Task brief
Which universities are named in the article on public university finances below?

--- Page text Enclosed Below ---

The Covid-19 pandemic, which lead to closure of all learning institutions in the country worsened the financial situation in the universities – the Public Universities Vice-Chancellors Committee chair, Prof Geoffrey Muluvi, said that since March, universities have been fairing badly due to little payment of tuition and related fees.

The universities want the government to support them and help them recover from the financial effects of the pandemic. The total statutory deductions debt owed by universities by September 2020 is about Sh37.3 billion.

Inadequate manpower

The most affected institutions are the University of Nairobi, Moi University, Egerton University, Technical University of Kenya, and Kenyatta University. Maseno University and Jomo Kenyatta University of Science and Technology too have nothing to celebrate.

The principal secretary of the National Treasury, Julius Muia, said that currently, some universities have inadequate manpower, especially the teaching staff, while some have bloated administrative staff. He said that reorganising the human resources at these universities will require extra funding for downsizing, with Egerton University requesting to be allocated Sh1.5 billion for retrenchment of staff.

With the declining internally generated revenues triggered by a reduction in the intake of Module II students and the adverse effects of the Covid-19 pandemic, universities’ debts are likely to increase.

The PS noted that at the moment, the government is not financing any university projects, bearing in mind that the institutions currently require Sh52.8 billion to complete all the ongoing projects.

“The allocation for development has declined from Sh8.4 billion to Sh3.4 billion from 2018/19 to the 2020/21 financial year,” he said.

Prof Muluvi said that a special fund should be established to revamp physical facilities in public universities since this would ensure that learning facilities are brought up to standards adequate for learning at university level.

Full salary

He noted that newly established universities should receive a standard funding of Sh300 million and above to take care of various start up projects, including infrastructure and human resource capacity. This funding, he added should be offered for up to five years.

Vice chancellors further want the Treasury to fully fund the collective bargaining agreements (CBAs) with unions to ensure that staff receive their full salary.

Currently, he noted, most universities are not paying salaries as negotiated by unions.

--- End of Enclosed Page text ---
--- Extracted data Enclosed Below ---

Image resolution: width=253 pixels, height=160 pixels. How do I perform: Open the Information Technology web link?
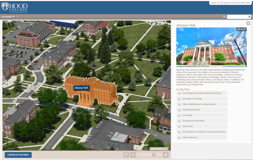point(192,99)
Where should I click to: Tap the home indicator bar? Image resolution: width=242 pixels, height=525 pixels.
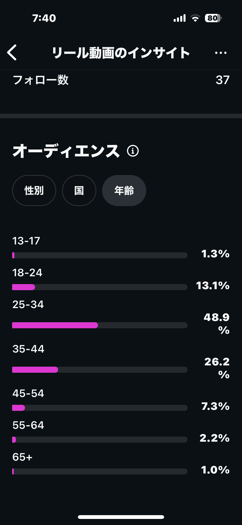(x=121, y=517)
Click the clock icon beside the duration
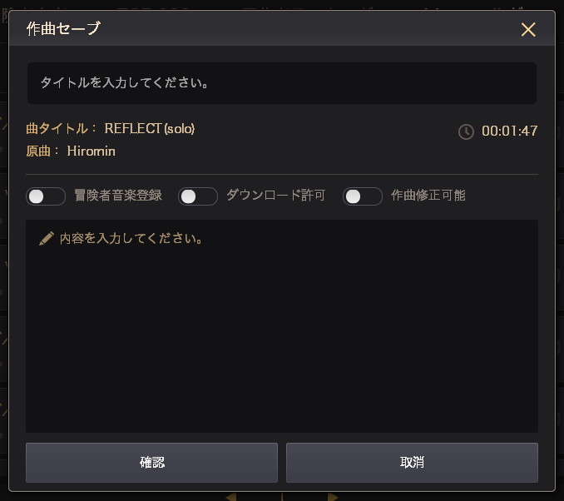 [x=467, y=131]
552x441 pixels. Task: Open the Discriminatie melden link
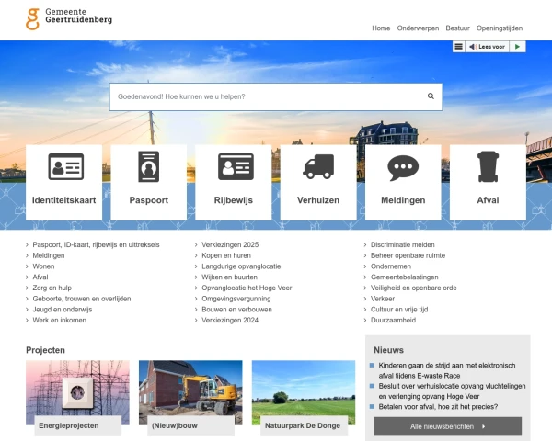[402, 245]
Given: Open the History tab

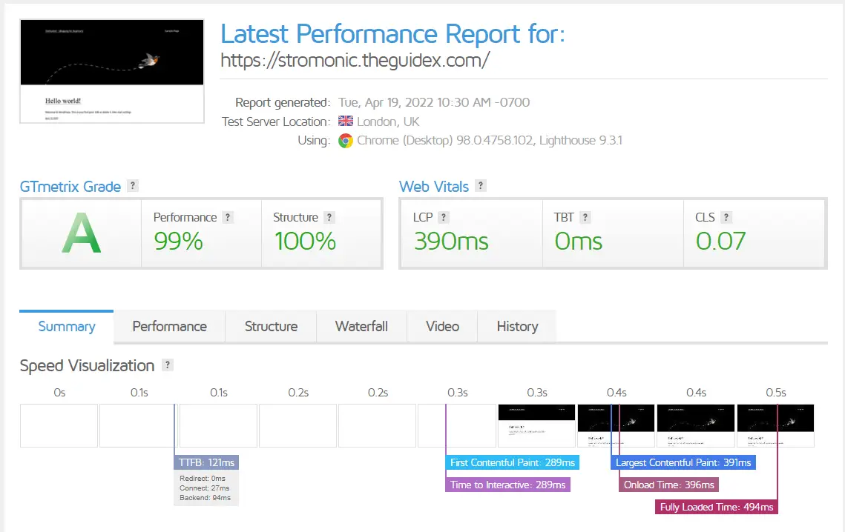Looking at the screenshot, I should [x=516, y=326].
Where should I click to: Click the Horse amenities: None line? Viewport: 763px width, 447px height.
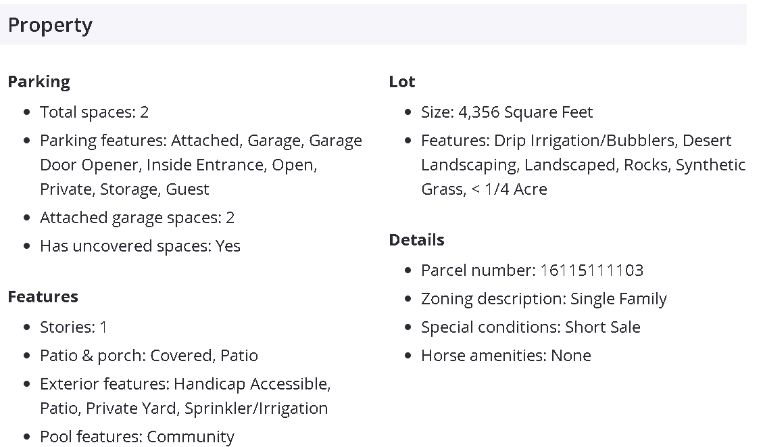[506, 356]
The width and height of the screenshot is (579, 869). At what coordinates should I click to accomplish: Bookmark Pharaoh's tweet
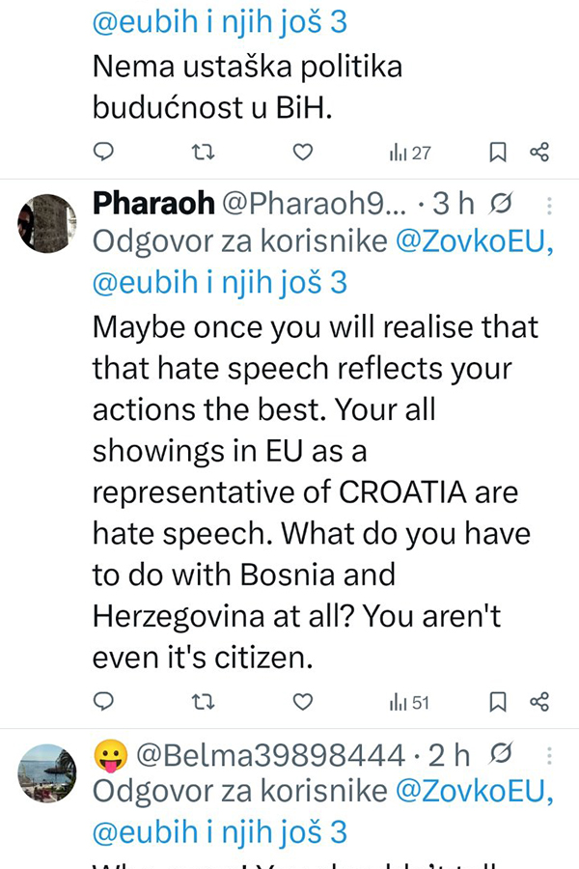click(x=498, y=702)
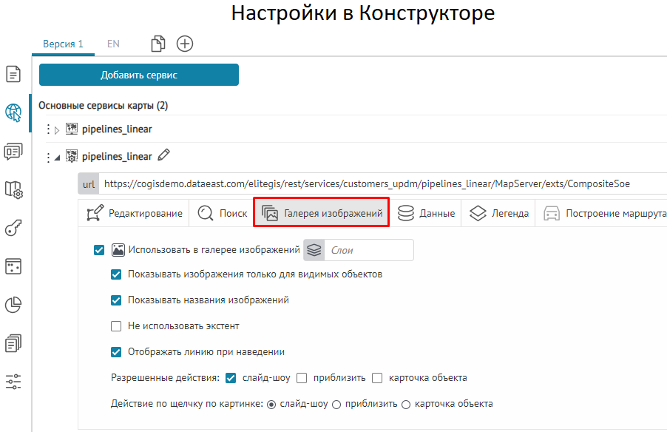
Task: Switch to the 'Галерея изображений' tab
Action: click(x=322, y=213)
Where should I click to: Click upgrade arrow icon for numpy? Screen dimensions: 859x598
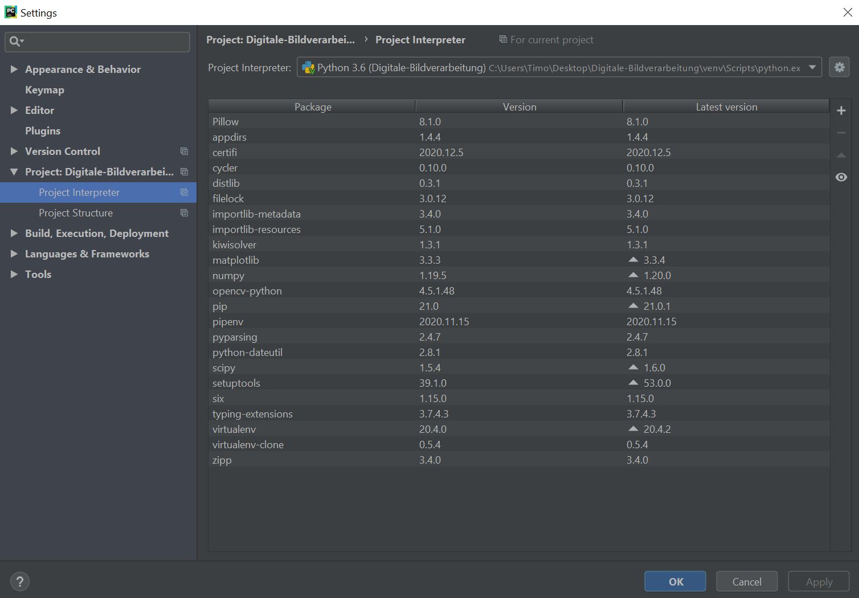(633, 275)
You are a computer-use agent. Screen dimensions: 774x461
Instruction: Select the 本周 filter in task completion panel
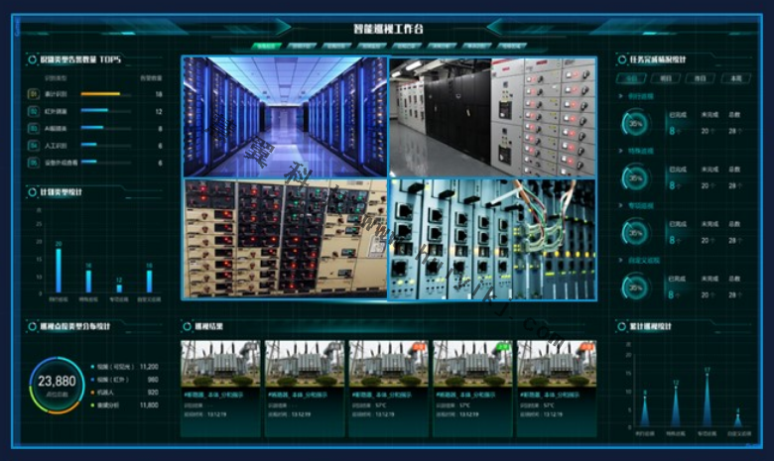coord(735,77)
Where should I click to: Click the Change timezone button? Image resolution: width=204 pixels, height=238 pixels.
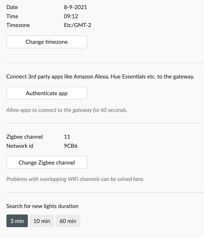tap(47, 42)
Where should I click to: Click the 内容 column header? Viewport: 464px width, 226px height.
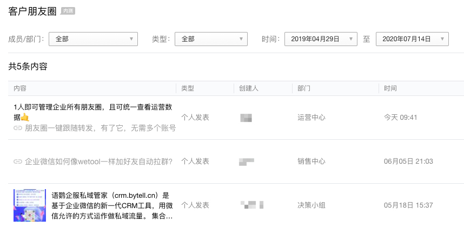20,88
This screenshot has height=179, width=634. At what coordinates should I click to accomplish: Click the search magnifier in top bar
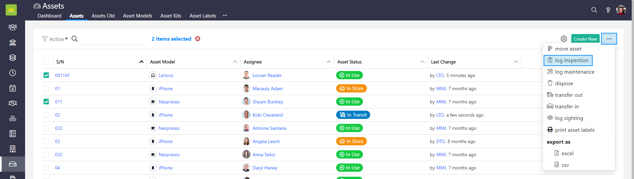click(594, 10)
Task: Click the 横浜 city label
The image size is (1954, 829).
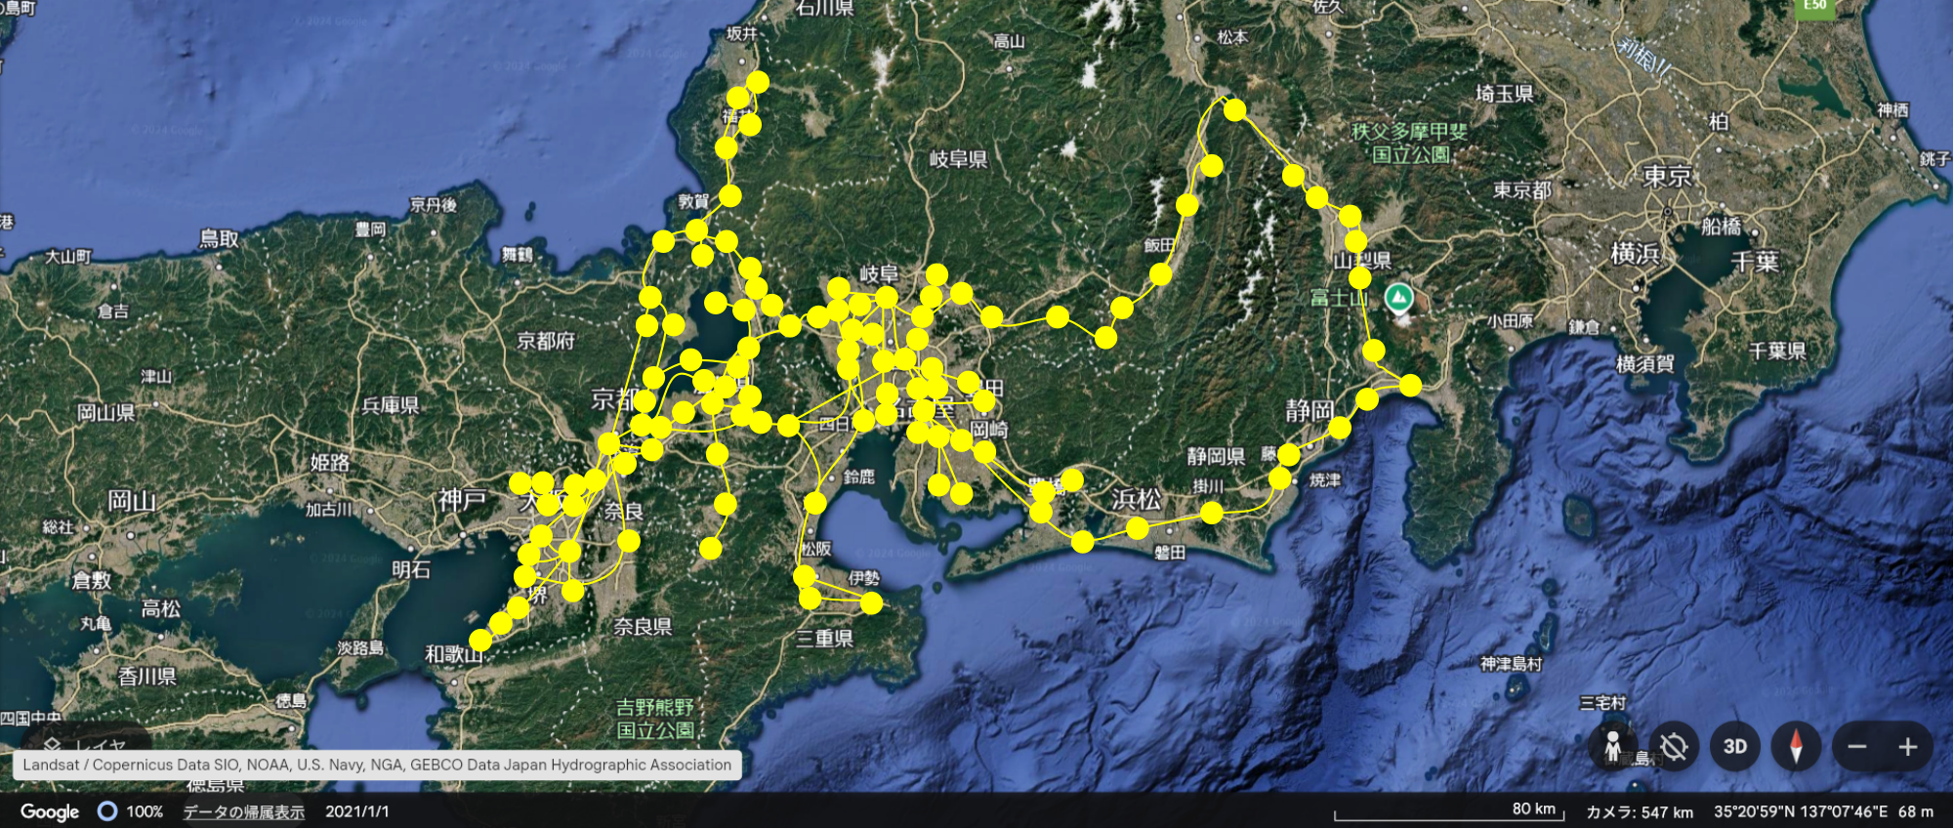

--- End of Enclosed Extracted data ---

Response to the exercise
University of Nairobi
Moi University
Egerton University
Technical University of Kenya
Kenyatta University
Maseno University
Jomo Kenyatta University of Science and Technology